Linux kernel mirror (for testing) git.kernel.org/pub/scm/linux/kernel/git/torvalds/linux.git
kernel os linux

net: af_packet: Use hrtimer to do the retire operation

In a system with high real-time requirements, the timeout mechanism of
ordinary timers with jiffies granularity is insufficient to meet the
demands for real-time performance. Meanwhile, the optimization of CPU
usage with af_packet is quite significant. Use hrtimer instead of timer
to help compensate for the shortcomings in real-time performance.
In HZ=100 or HZ=250 system, the update of TP_STATUS_USER is not real-time
enough, with fluctuations reaching over 8ms (on a system with HZ=250).
This is unacceptable in some high real-time systems that require timely
processing of network packets. By replacing it with hrtimer, if a timeout
of 2ms is set, the update of TP_STATUS_USER can be stabilized to within
3 ms.

Delete delete_blk_timer field, because hrtimer_cancel will check and wait
until the timer callback return and ensure never enter callback again.

Simplify the logic related to setting timeout, only update the hrtimer
expire time within the hrtimer callback, no longer update the expire time
in prb_open_block which is called by tpacket_rcv or timer callback.
Reasons why NOT update hrtimer in prb_open_block:
1) It will increase complexity to distinguish the two caller scenario.
2) hrtimer_cancel and hrtimer_start need to be called if you want to update
TMO of an already enqueued hrtimer, leading to complex shutdown logic.
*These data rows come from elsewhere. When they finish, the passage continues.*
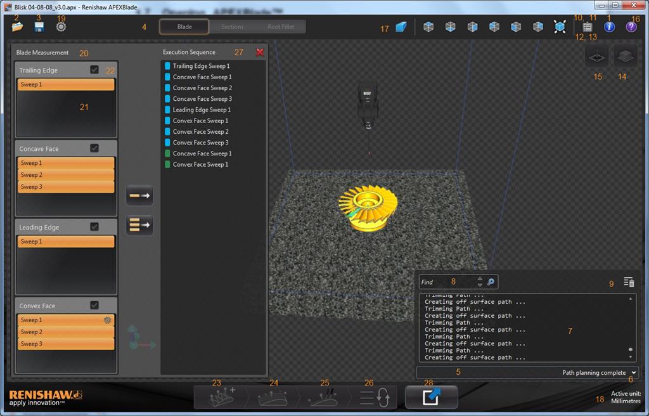Click the add single sweep arrow button
The image size is (649, 416).
[x=139, y=196]
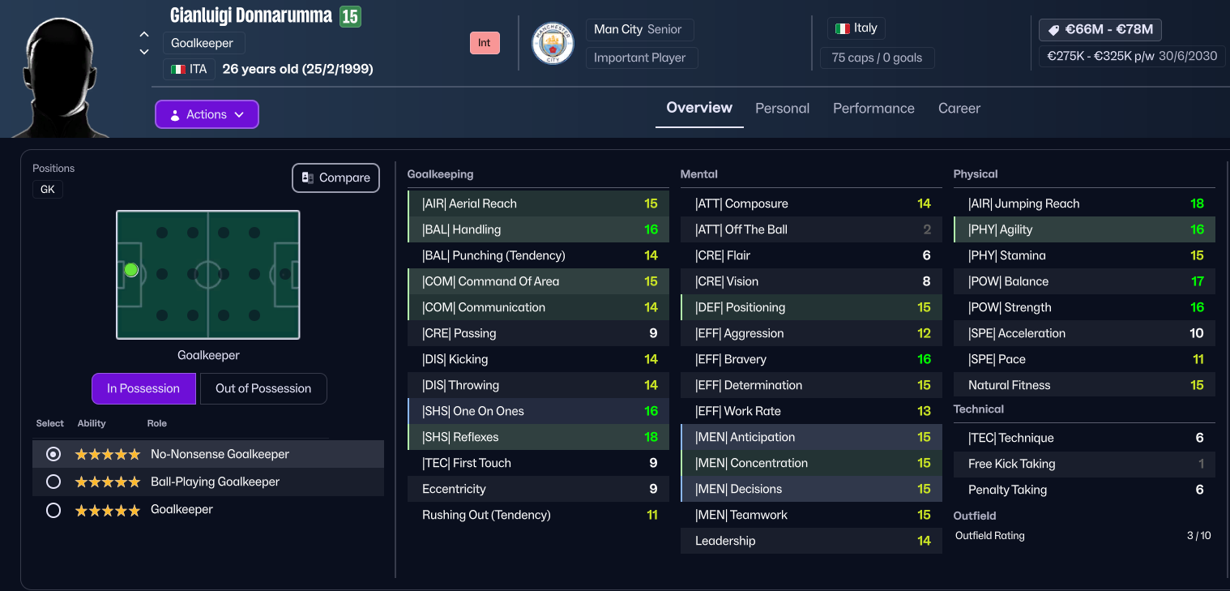The image size is (1230, 591).
Task: Click the compare icon in Compare button
Action: (308, 178)
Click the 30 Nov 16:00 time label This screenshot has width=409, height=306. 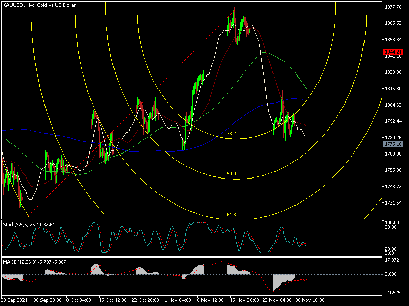coord(310,300)
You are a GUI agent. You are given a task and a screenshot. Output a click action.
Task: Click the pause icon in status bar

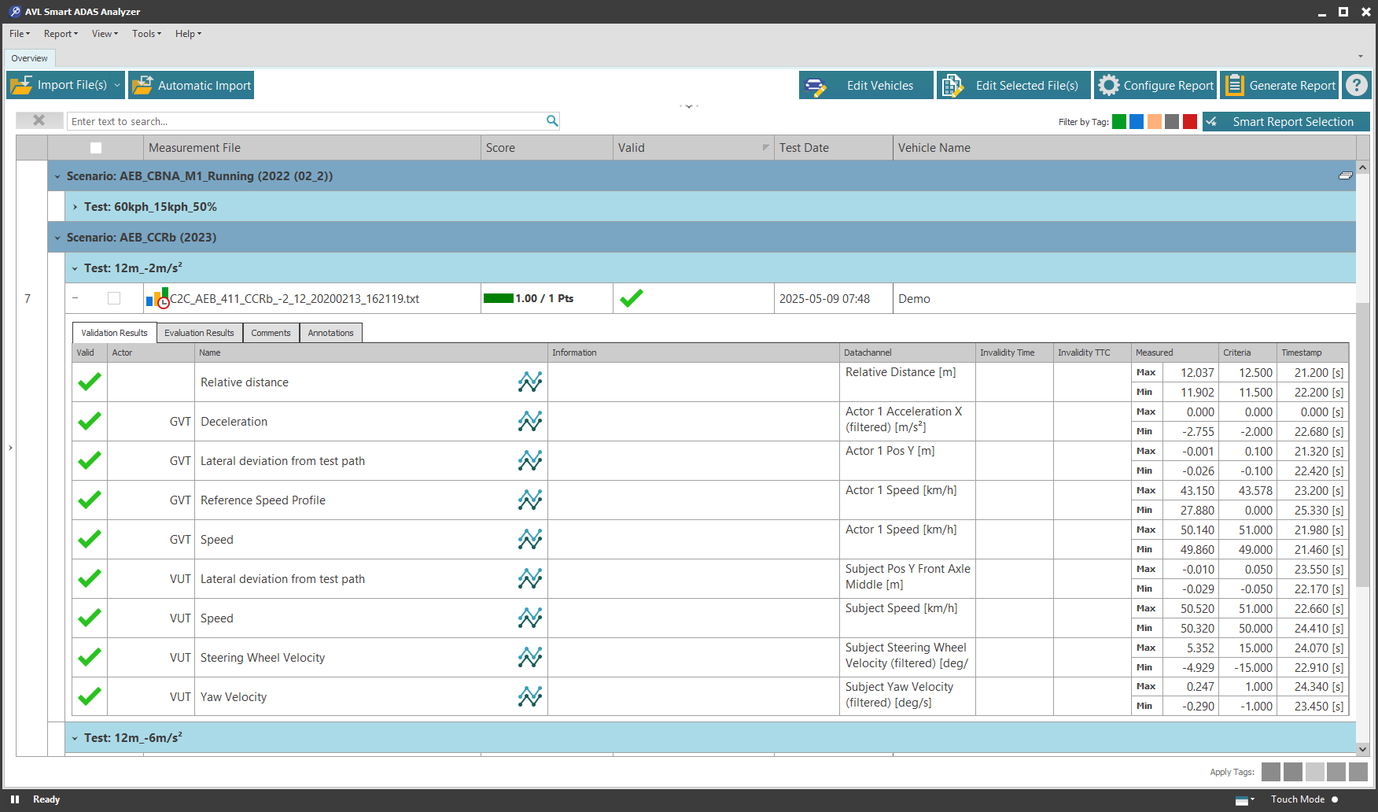pos(15,799)
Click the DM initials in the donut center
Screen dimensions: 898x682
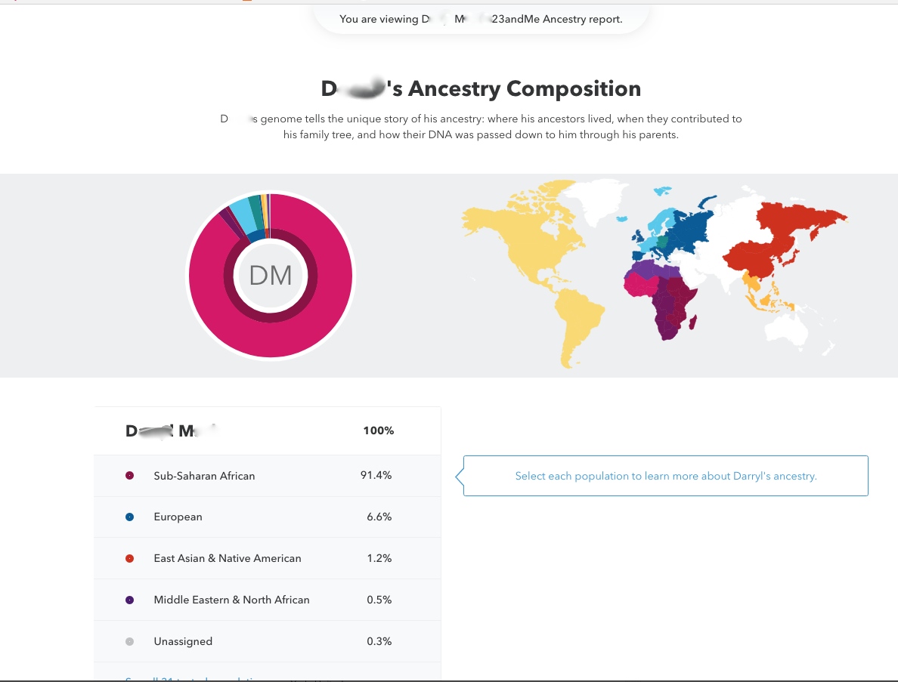[x=270, y=276]
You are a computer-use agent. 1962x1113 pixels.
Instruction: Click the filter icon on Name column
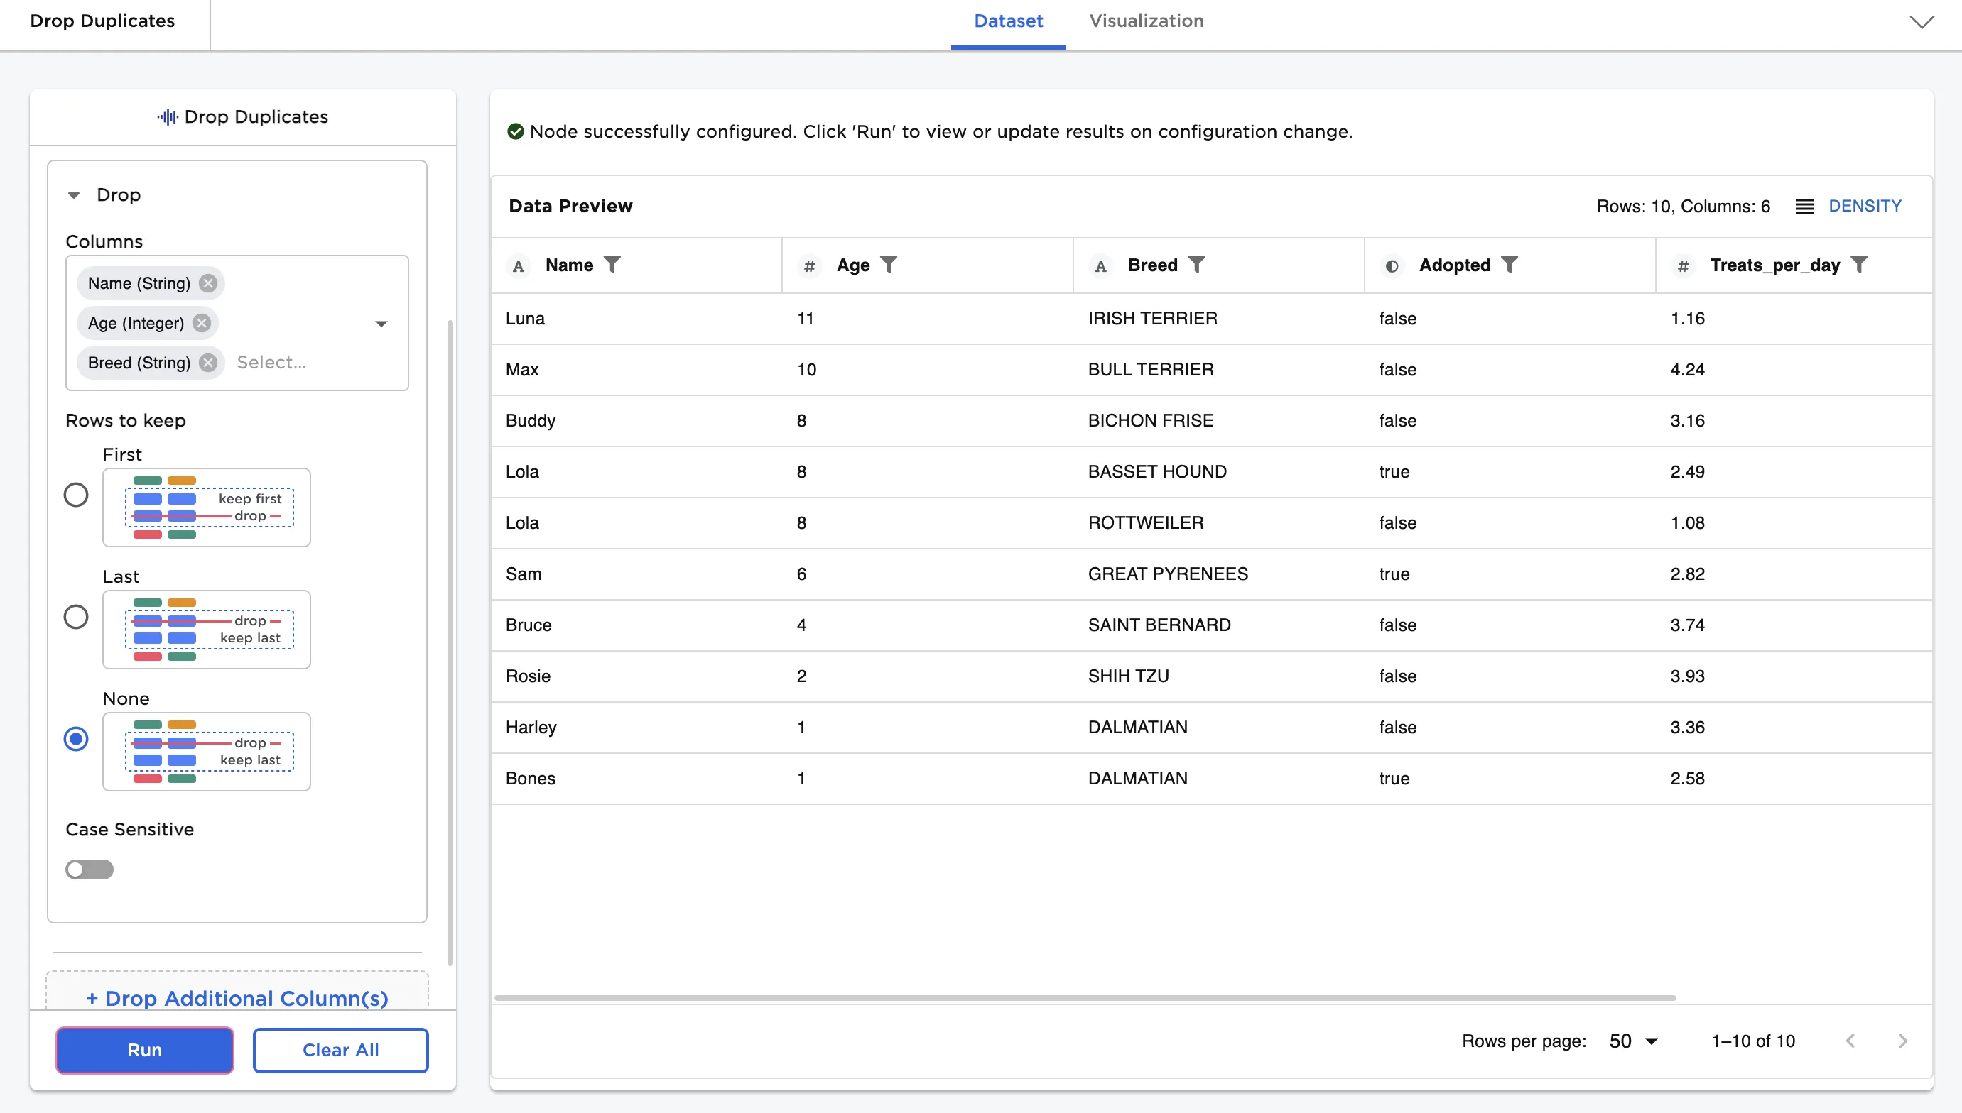coord(612,264)
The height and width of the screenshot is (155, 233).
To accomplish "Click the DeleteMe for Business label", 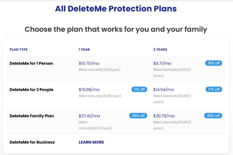I will click(32, 142).
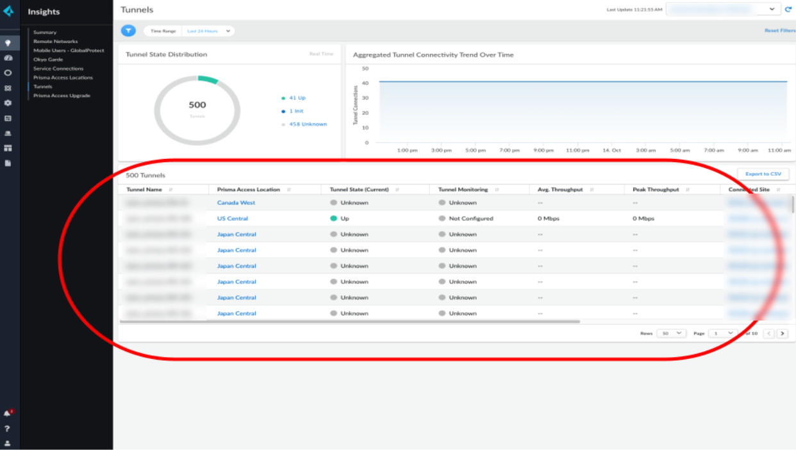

One side effect of NOT update hrtimer when called by tpacket_rcv is that
a newly opened block triggered by tpacket_rcv may be retired earlier than
expected. On the other hand, if timeout is updated in prb_open_block, the
frequent reception of network packets that leads to prb_open_block being
called may cause hrtimer to be removed and enqueued repeatedly.

The retire hrtimer expiration is unconditional and periodic. If there are
numerous packet sockets on the system, please set an appropriate timeout
to avoid frequent enqueueing of hrtimers.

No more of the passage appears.